• **Gegeven tekst**
Alles over Interreg VI
Interview 1 van de serie ,,Waarom is Europa belangrijk?”
In gesprek met Paul Sars
INTERREG-project Nachbarsprache & buurcultuur
De Europese verkiezingen komen eraan. Toch is Europa lang niet altijd zichtbaar in ons dagelijks leven. Maar als je goed kijkt, is Europa overal, zeker in onze Duits-Nederlandse grensregio. En dat is precies waar ons INTERREG-programma Deutschland-Nederland aan werkt; Europa “tastbaar” maken met behulp van grensoverschrijdende INTERREG-projecten.
De komende weken zullen we met een aantal mensen achter de INTERREG-projecten praten. Ontdek wat Europa doet en wat het betekent in onze grensregio – en vorm uw eigen mening!
Over de persoon
Paul Sars studeerde Duits in Nijmegen en Duitse filosofie in München. Hij is hoogleraar Nederland-Duitsland-Studies aan de Radboud Universiteit en met Sabine Jentges een van de initiators van dit project, waarvan hij samen met prof. Ute K. Boonen (Duisburg-Essen) projectleider is.
1. Vat het project samen in 3 zinnen! Wat doet het voor de regio?

• **Opdracht**
Geef het vervolg van het interview met Paul Sars over het INTERREG-project Nachbarsprache & buurcultuur, vanaf waar de tekst ophoudt. De gegevens doen hier niet mee.

• **Gegevens**
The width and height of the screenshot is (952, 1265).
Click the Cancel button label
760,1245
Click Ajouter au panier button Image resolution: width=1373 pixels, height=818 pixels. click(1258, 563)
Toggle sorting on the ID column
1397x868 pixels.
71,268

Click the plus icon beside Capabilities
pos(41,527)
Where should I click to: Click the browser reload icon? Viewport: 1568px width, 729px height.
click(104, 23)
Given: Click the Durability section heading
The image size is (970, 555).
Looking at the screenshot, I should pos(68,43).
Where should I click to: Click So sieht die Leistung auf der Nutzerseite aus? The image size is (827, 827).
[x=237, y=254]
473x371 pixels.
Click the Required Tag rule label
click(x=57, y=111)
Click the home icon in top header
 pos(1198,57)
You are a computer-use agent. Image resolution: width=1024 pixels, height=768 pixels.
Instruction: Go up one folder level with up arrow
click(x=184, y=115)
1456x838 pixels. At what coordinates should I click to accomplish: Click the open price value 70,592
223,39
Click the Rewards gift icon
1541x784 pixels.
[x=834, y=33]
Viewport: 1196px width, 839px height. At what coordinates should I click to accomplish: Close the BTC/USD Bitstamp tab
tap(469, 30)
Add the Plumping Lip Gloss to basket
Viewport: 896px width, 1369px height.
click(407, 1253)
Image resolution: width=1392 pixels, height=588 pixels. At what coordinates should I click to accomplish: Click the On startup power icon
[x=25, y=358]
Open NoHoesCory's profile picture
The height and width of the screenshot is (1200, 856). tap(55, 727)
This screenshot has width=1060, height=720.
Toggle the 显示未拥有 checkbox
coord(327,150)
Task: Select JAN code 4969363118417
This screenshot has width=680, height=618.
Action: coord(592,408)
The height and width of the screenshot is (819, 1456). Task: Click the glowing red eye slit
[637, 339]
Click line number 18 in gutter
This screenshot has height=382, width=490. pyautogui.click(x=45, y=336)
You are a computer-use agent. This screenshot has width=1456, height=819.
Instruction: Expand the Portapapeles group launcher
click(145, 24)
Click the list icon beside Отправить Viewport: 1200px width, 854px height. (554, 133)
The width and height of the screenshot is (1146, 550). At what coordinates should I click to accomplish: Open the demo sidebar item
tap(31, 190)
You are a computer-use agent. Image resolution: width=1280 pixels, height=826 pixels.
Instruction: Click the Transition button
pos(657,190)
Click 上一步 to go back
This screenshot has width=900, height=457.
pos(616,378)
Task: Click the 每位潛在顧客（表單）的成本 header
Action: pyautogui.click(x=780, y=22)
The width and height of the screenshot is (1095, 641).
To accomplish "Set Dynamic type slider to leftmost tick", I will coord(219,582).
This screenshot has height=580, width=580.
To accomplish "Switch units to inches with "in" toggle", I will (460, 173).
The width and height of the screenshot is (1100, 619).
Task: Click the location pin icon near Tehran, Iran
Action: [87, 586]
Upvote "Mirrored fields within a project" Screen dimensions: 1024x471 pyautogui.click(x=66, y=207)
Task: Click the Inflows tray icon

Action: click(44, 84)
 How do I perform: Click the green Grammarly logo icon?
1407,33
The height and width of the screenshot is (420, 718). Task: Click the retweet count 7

• **Eindresultaat**
Duitse en Nederlandse middelbare scholieren leren elkaars taal en cultuur en leefwijze kennen doordat ze samen met elkaar een leerproces aangaan. Daardoor leren ze soms meer van elkaar dan van de docent of uit boeken. Uiteindelijk doel is dat ze zich vrij leren bewegen in de ruime Duits-Nederlandse grensregio, om daar te wonen en studeren, werken en recreëren.
‘Cohesie ontstaat aan de grens, niet in de doorgaans excentrisch gelegen hoofdsteden of bestuurscentra.’
2. Wat zijn de voordelen en de noodzaak van grensoverschrijdende samenwerking? Waarom is INTERREG/Europa zo belangrijk?
De grens lijkt fysiek verdwenen, maar bestaat nog steeds in de emoties, gedachten en gedragingen. Daardoor wordt de leefwereld van veel grensbewoners beperkt tot 180 graden, terwijl er aan de andere zijde van de grens een wereld te winnen valt. De cultuurverschillen zullen blijven, maar wanneer mensen zich 360 graden vrij durven bewegen, kunnen ze samen het beste uit beide werelden tot stand brengen. Daar komt Europa feitelijk tot leven, en daar ligt dus ook de toekomst voor een sterk, divers én verenigd Europa. Cohesie ontstaat aan de grens, niet in de doorgaans excentrisch gelegen hoofdsteden of bestuurscentra.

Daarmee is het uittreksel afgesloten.